Pelo projeto apresentado, o grande destaque será o prédio comercial a ser montada no lugar das arquibancadas atrás do gol, o chamado Tobogã. Basicamente, para a Prefeitura fazer vingar o plano de colocar a arena em mãos privadas, abriu-se a possibilidade de fazer o que São Paulo mais sabe fazer: escritórios. O campo de futebol, a essência do esporte, fica reduzido a uma condição totalmente secundária.

É com ideia semelhante que a Prefeitura paulistana pretende fazer com que o Autódromo de Interlagos consiga triunfar financeiramente nas mãos de terceiros: abre-se o terreno para espaços comerciais, e pouco importa se no meio passa uma pista adequada para a Fórmula 1. Mais uma vez, uma solução para tornar o espaço de um único evento comercialmente viável.

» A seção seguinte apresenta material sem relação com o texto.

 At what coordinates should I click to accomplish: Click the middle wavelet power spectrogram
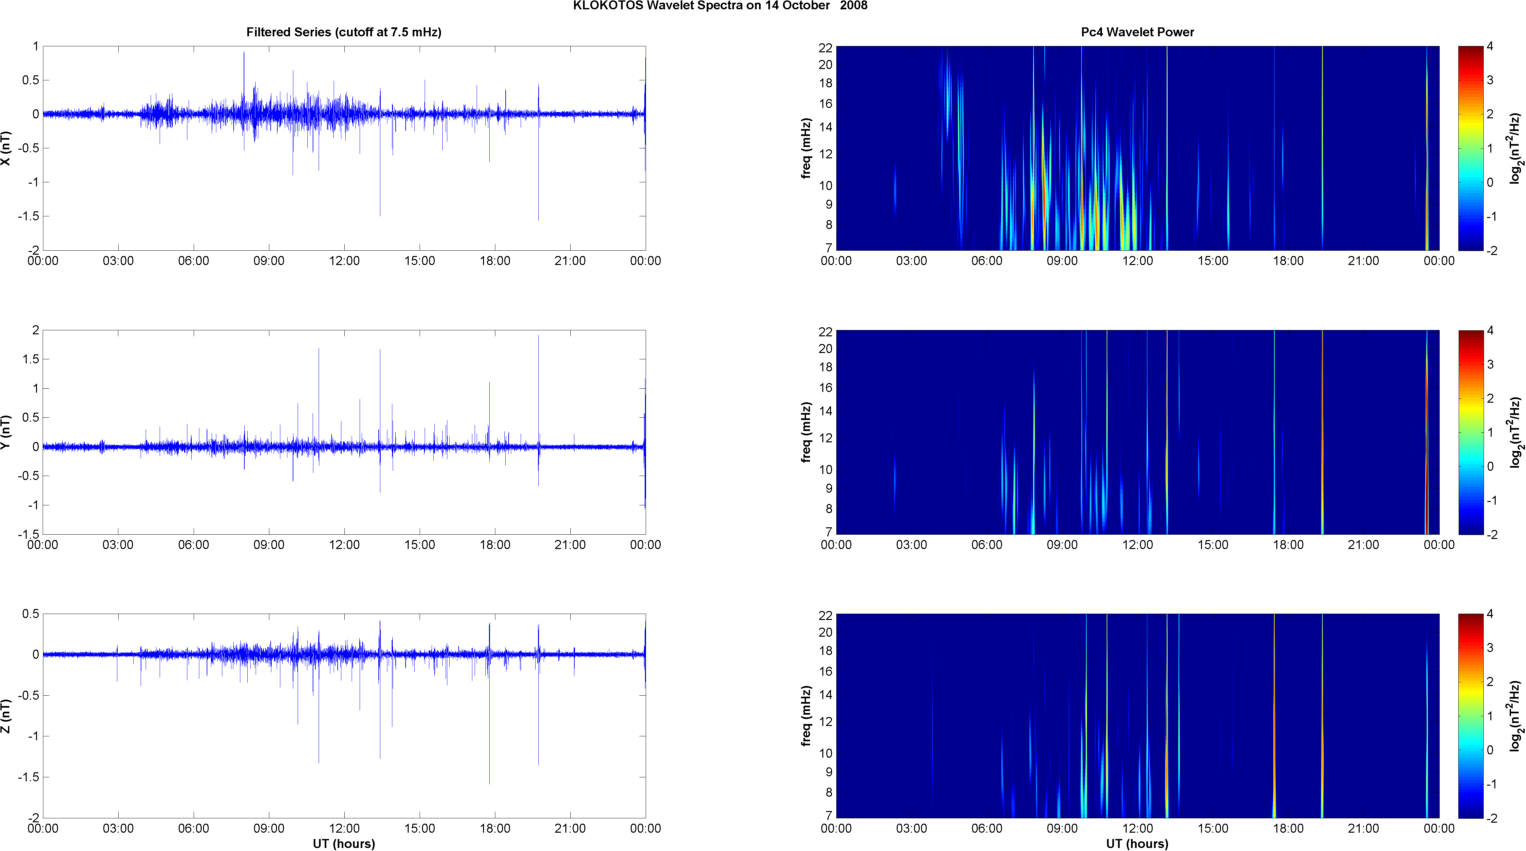point(1137,432)
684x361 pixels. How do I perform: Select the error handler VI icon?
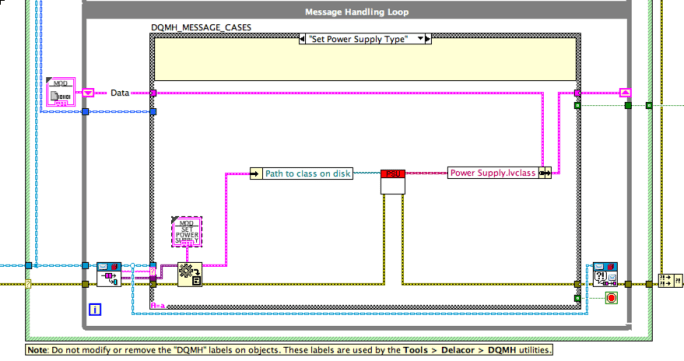click(605, 274)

As grandes arenas do mundo seguem um caminho distinto. As estruturas comerciais servem o modelo esportivo. Lojas, restaurantes e até escritórios só são valorizados porque há um estádio no meio. O negócio gira tanto pelo alto fluxo de pessoas quanto pela oportunidade de geração de experiência. Nada como fechar um negócio com vistas a uma partida de futebol...

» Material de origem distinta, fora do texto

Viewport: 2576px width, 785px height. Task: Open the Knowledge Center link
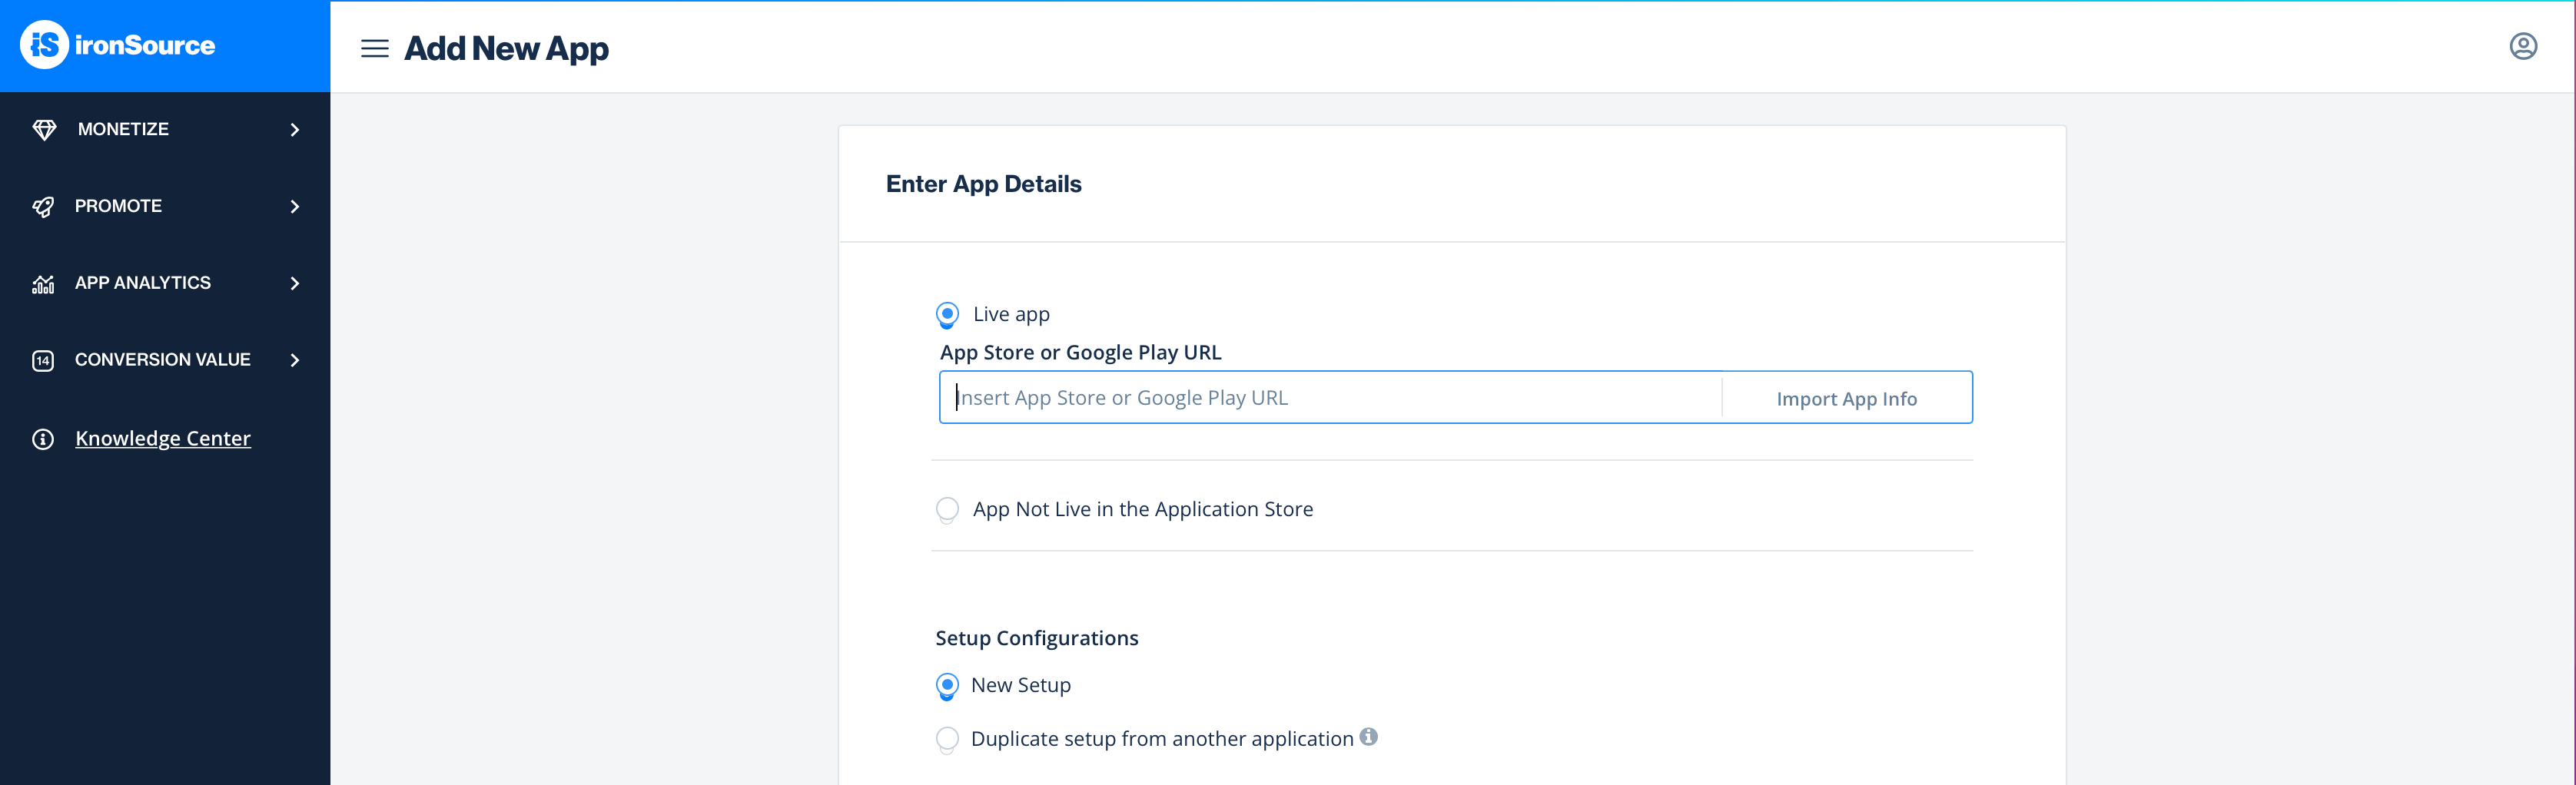[x=163, y=439]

O Brasil ainda aprende a lidar com esse modelo. Nos Estados Unidos, é comum estádios serem isolados das cidades porque o negócio gira em torno do esporte. O comércio e a geração de renda surgem em torno da arena, que passa a receber alto público. Por aqui, ainda ronda a conversa de localização problemática, mesmo quando existe fácil acesso a um estádio. É a ideia de que o futebol em si não é suficiente para gerar receitas indiretas. Algo que já tem começado a mudar, mas ainda lentamente.

E esse é um problema a ser gerado pelo processo realizado atualmente em São Paulo. Quando o consórcio reduzir o Pacaembu a 26 mil lugares e, mesmo assim, triunfar, reforçará a ideia errônea que uma estrutura esportiva sobreviverá apenas se for um detalhe de um prédio espelhado. Ganhar dinheiro com escritórios é simples. Com um estádio de futebol, nem um pouco. Há que entenda que esse não é um problema da Prefeitura, mas certamente essa é a visão mais curta da conjuntura geral.